The objective of this study was to find an optimum EOR strategy for a Middle-East offshore heavy-oil reservoir that exhibits reservoir-fluids-properties variations with depth using non-isothermal compositional simulations that honor the fluids-compositional variations with depth. The observed compositional variations are such that the oil density changes from 20 °API in the crest to 11 °API in the deep part and the live-oil viscosity increases from 14 cP in the crest part to 449 cP in the deep part of the reservoir. Because the concept of thermodynamic equilibrium is not valid for the reservoir with compositional variations, we used the theory of irreversible thermodynamics to develop a compositional PVT model that captures the observed compositional and oil-properties variations with depth.

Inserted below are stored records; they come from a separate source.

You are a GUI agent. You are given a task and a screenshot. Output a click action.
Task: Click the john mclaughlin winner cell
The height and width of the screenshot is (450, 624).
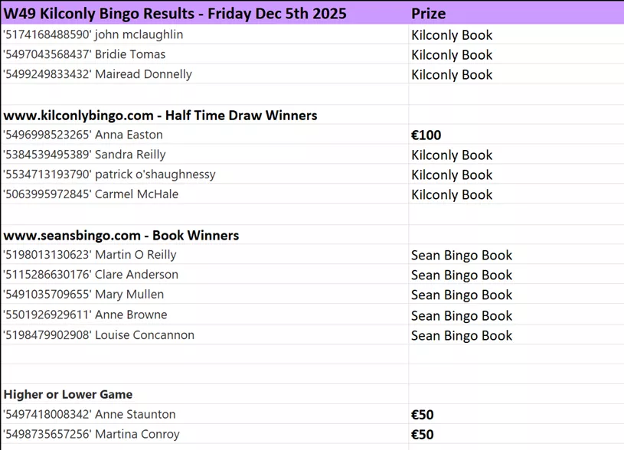click(93, 34)
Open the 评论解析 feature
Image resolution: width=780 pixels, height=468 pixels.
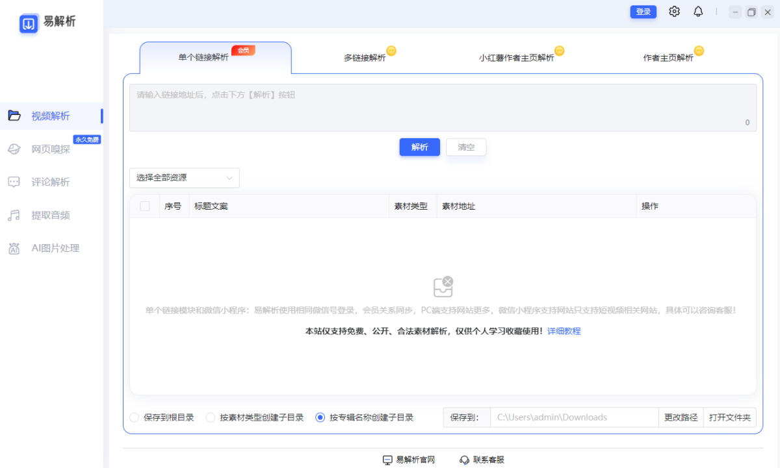(51, 182)
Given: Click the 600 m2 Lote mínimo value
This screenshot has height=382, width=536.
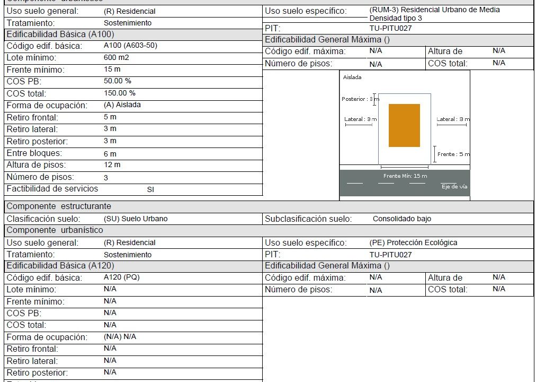Looking at the screenshot, I should pos(116,57).
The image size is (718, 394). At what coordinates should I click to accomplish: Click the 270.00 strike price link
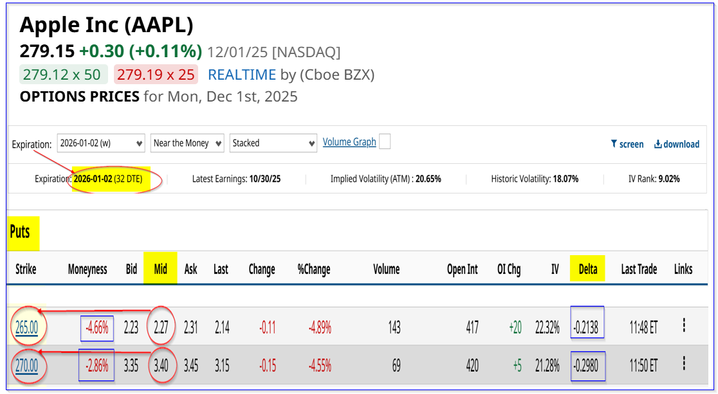[26, 366]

Next, the PVT model was tuned against CO2 and hydrocarbon-gas swelling and MMP tests. Subsequently, we developed a compositional reservoir dynamic model that uses the single compositional PVT model and can simulate the degree of CO2/hydrocarbon-gas miscibility in oil. Then, we performed a dynamic IOR/EOR screening that includes water injection, hydrocarbon-gas injection, CO2 injection, water-alternating-CO2 injection, polymer injection, polymer-alternating-CO2 injection (PAG-CO2), and simultaneous polymer and CO2 injection (SPCO2). For simultaneous polymer and CO2 injection, polymer was injected at the top while CO2 was injected at the bottom. The simulation runs of these scenarios were elucidated in detail.

The developed compositional PVT model successfully reproduces the observed fluids-properties and compositional variations with depth. In this way, the calculated fluids properties are continuous with depth because there is only a single PVT model for a single PVT region. The performances of different EOR scenarios were compared with each other. The simulated incremental oil recovery increases in the sequence of water injection, hydrocarbon-gas injection, WAG-CO2 injection, CO2 injection, polymer (22 cP) injection, PAG-CO2, and SPCO2. The reason for higher incremental recoveries with combined CO2-polymer scenarios is that both the macroscopic sweep (with polymer) and microscopic displacement efficiency (with CO2 and polymer) remain high. Although the CO2 injection pressure is lower than the MMP, the condensing- and vaporizing-gas drives are very efficient to the remaining oil saturation to low values (< 0.10). The other advantage of SPCO2 injection is that the intermediate and deep layers are well contacted and swept by the injected fluids. At the crest scale, combined CO2-polymer scenarios can increase the do-nothing recovery by 85–119%.